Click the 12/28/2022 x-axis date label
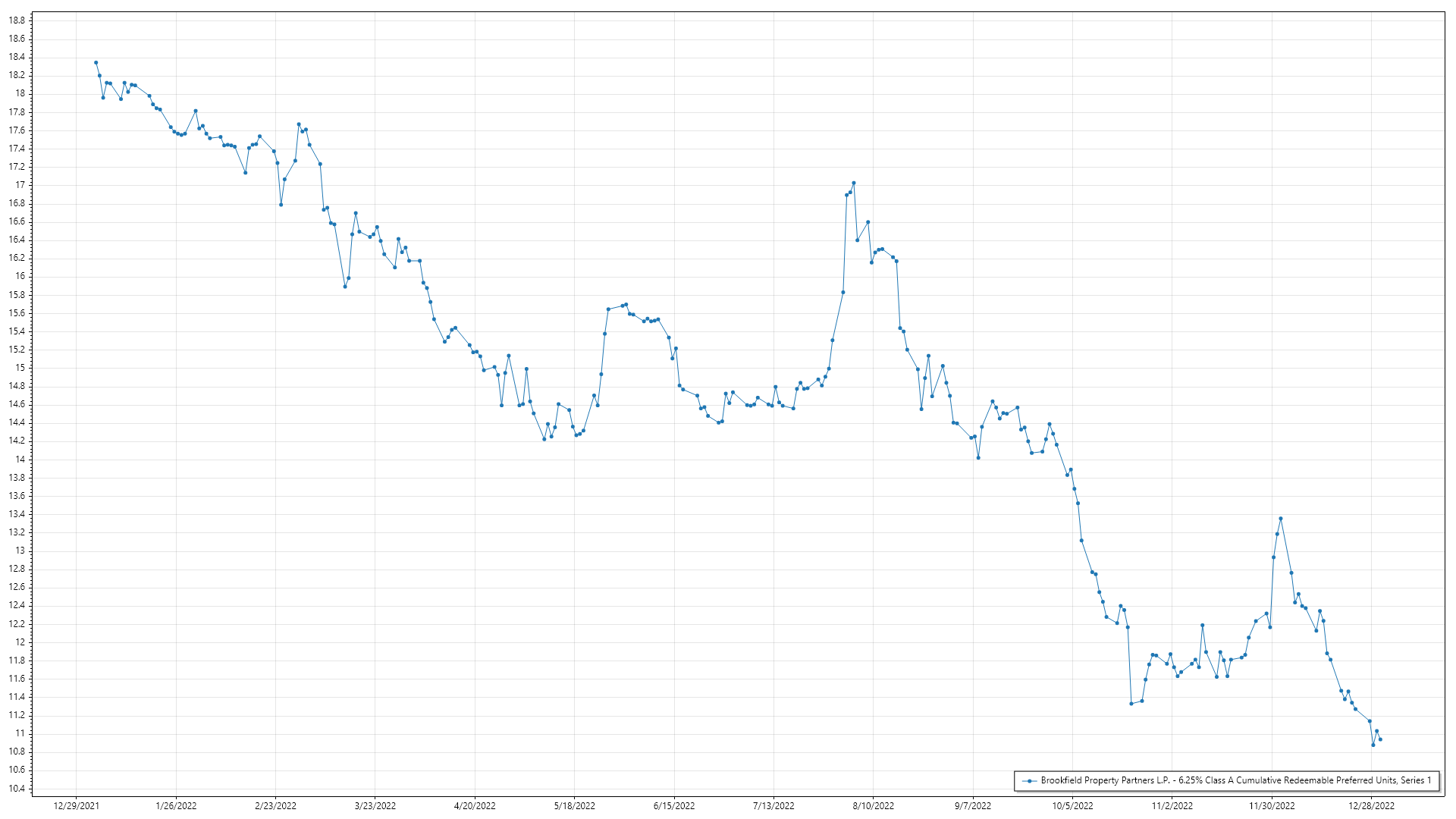 [x=1371, y=806]
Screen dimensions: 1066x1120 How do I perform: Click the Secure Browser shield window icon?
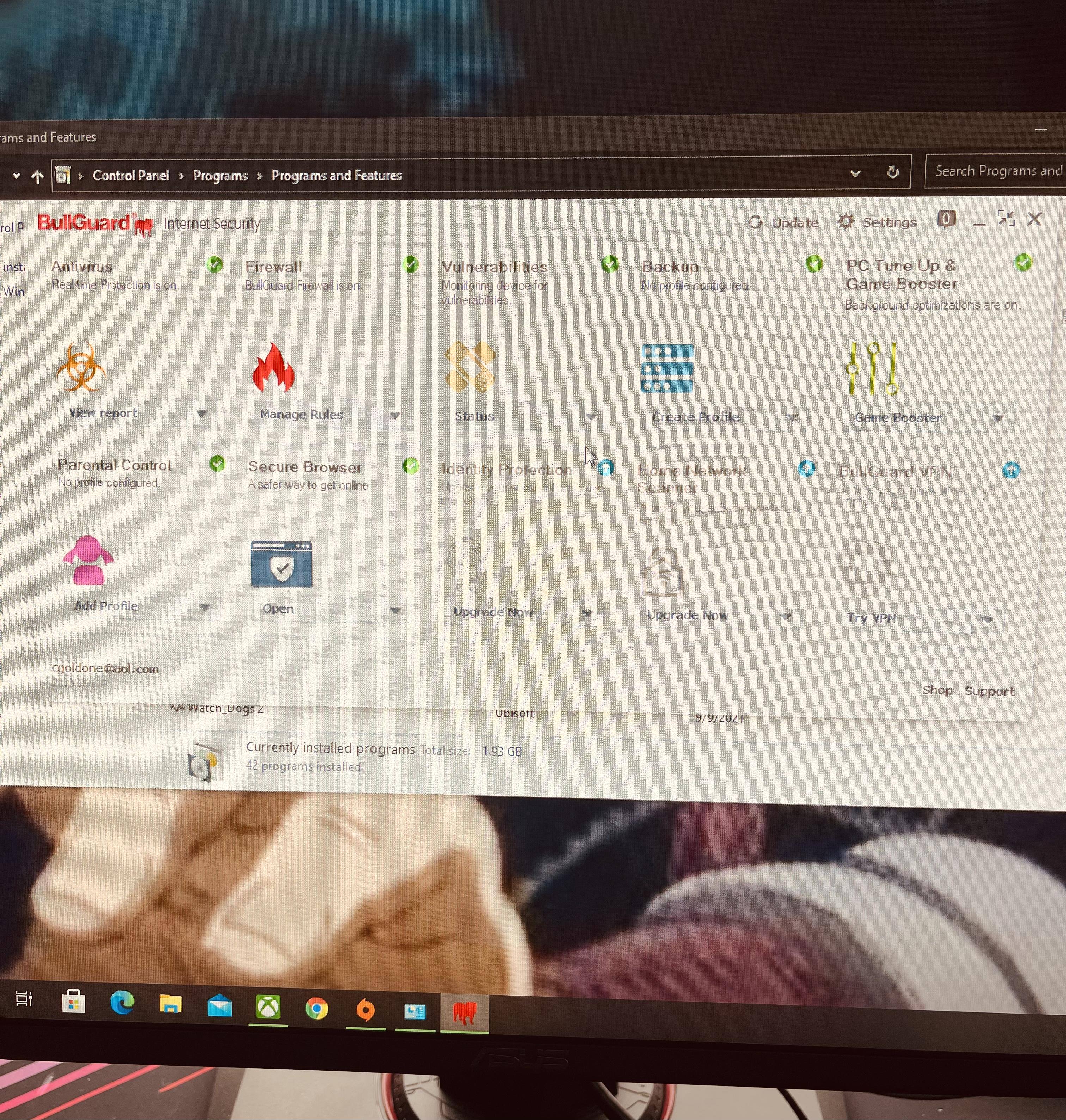click(x=281, y=564)

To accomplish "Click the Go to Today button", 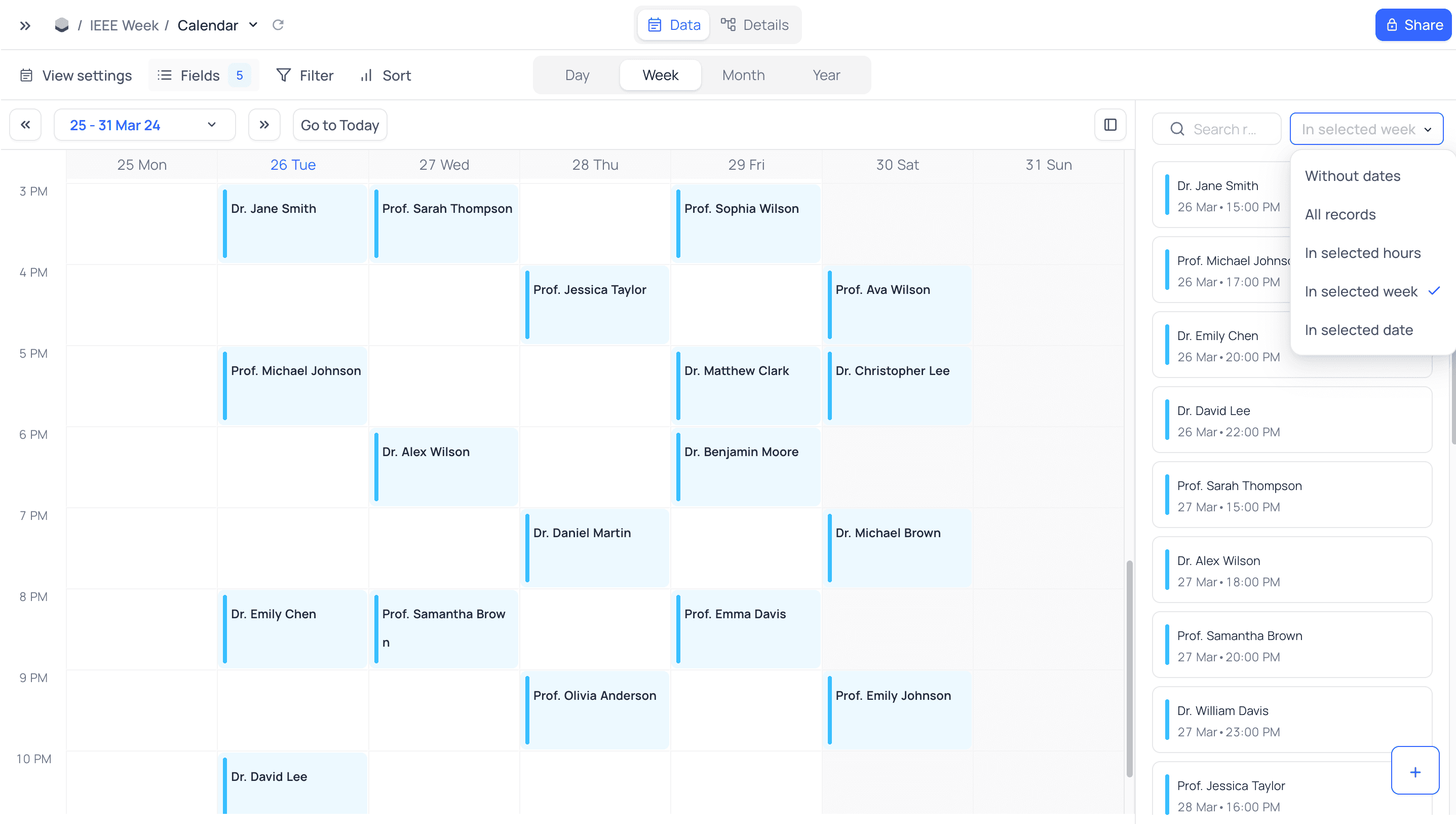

▬▬▬▬▬▬▬▬▬▬

Output the records above exactly, leaving out pictures.

Click the 12/28/2022 x-axis date label
 [x=1371, y=806]
Screen dimensions: 1066x1120 How do I perform: Click the Secure Browser shield window icon?
click(x=281, y=564)

To accomplish "Click the Go to Today button", 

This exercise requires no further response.